The iPhone's impact was so huge, it's not viewed as bad or good, it just 'is'

That forward-facing camera finally allowed for the ultimate retreat into technology. We could stare at it, and we ourselves would look back at us. The window became a hall of mirrors.

Identity morphed into digital identity, the broadcast of which in turn fed back into offline identity. Eventually, the two identities became so muddled it’s now hard to tell which is which.

What next for the phone that changed the world and its population? Apple hasn't innovated since the iPad, proving that, in a way, success is a catalyst for failure.

Instead, they have tweaked and replicated existing products and solidified Steve Jobs’s position as a contemporary Edison.

Asking Siri did become a precursor to the connected home assistants that turn our lights on and off and search local takeaways.

As “things” become more connected, phones will likely become more embedded in us – and us in them.
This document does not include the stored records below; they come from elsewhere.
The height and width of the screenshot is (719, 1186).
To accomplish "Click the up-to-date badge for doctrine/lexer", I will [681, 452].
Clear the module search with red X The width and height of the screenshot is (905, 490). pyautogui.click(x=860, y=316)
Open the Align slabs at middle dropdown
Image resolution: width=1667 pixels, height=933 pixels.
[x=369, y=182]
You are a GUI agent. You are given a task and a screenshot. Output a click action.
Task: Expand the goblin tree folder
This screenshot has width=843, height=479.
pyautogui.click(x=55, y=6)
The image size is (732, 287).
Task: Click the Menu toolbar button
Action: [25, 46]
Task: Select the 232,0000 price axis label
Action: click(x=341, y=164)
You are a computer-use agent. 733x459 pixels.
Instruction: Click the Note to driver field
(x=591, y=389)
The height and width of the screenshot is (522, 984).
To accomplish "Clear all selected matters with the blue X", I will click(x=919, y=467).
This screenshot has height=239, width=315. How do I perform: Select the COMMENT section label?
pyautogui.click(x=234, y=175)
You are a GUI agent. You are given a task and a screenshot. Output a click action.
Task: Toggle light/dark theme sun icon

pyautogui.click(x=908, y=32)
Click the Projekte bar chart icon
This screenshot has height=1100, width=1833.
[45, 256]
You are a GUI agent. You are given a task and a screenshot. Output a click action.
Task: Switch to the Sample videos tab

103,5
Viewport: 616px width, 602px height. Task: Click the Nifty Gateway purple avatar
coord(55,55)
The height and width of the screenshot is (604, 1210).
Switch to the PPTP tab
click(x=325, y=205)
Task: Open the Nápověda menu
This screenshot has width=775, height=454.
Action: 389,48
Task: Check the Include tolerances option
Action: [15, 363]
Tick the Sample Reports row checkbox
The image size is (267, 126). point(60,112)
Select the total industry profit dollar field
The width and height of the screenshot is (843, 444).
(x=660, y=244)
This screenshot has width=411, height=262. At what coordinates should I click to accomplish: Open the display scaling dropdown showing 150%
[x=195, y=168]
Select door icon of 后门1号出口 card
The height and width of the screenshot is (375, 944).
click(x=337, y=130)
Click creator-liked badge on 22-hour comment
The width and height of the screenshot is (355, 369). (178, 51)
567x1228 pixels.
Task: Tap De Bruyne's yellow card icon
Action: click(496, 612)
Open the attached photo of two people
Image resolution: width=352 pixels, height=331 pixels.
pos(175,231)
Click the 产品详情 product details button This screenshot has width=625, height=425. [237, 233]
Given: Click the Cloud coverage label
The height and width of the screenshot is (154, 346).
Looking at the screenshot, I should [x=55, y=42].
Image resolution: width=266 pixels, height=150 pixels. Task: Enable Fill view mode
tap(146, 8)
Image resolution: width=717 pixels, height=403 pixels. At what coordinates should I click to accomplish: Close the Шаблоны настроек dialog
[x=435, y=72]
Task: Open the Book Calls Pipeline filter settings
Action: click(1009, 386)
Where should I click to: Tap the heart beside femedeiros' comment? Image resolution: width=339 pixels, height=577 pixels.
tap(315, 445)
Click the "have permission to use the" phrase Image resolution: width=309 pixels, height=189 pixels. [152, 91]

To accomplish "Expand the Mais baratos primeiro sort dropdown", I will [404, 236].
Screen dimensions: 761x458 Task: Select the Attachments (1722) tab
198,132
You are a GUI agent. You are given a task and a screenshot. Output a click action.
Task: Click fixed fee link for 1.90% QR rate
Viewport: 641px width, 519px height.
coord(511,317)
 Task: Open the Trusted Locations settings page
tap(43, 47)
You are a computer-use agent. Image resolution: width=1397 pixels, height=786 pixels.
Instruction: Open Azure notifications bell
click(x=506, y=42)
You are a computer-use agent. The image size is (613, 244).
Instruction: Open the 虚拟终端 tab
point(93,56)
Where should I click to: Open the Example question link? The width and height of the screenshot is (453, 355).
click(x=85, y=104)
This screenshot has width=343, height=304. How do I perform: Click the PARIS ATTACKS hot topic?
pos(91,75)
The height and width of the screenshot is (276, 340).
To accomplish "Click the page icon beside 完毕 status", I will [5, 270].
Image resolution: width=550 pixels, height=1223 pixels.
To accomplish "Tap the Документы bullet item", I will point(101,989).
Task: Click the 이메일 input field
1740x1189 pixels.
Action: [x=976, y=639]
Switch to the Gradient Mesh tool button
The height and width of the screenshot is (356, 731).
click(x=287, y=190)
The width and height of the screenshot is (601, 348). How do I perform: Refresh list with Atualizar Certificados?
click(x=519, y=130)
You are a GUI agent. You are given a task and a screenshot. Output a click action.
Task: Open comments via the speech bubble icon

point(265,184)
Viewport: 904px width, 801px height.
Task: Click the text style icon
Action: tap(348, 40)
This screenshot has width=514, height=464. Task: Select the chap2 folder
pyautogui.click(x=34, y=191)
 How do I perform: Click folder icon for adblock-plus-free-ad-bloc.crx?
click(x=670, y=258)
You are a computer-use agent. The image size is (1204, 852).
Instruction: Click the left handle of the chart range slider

Perhaps the greatest addition since the front-facing camera was the fingerprint sensor. Those biometric features will certainly continue to develop, inevitably encompassing facial recognition and iris scanners.

Are we better off with it? With concerts viewed through phones held aloft? With human interaction removed as often as possible, replaced instead with “sharing”? With mobile pornography? With knowing we can know anything we want when we reach into our pockets? With using our phones instead of our brains? With publishing and broadcasting on the go: our images, our thoughts, our deaths?

The question is redundant. The iPhone’s impact was so huge, it’s not viewed as bad or good, it just “is”.

Even as some become nostalgic for the “dumb phones” of the past, the minute the iPhone hit the shops, there was no way back.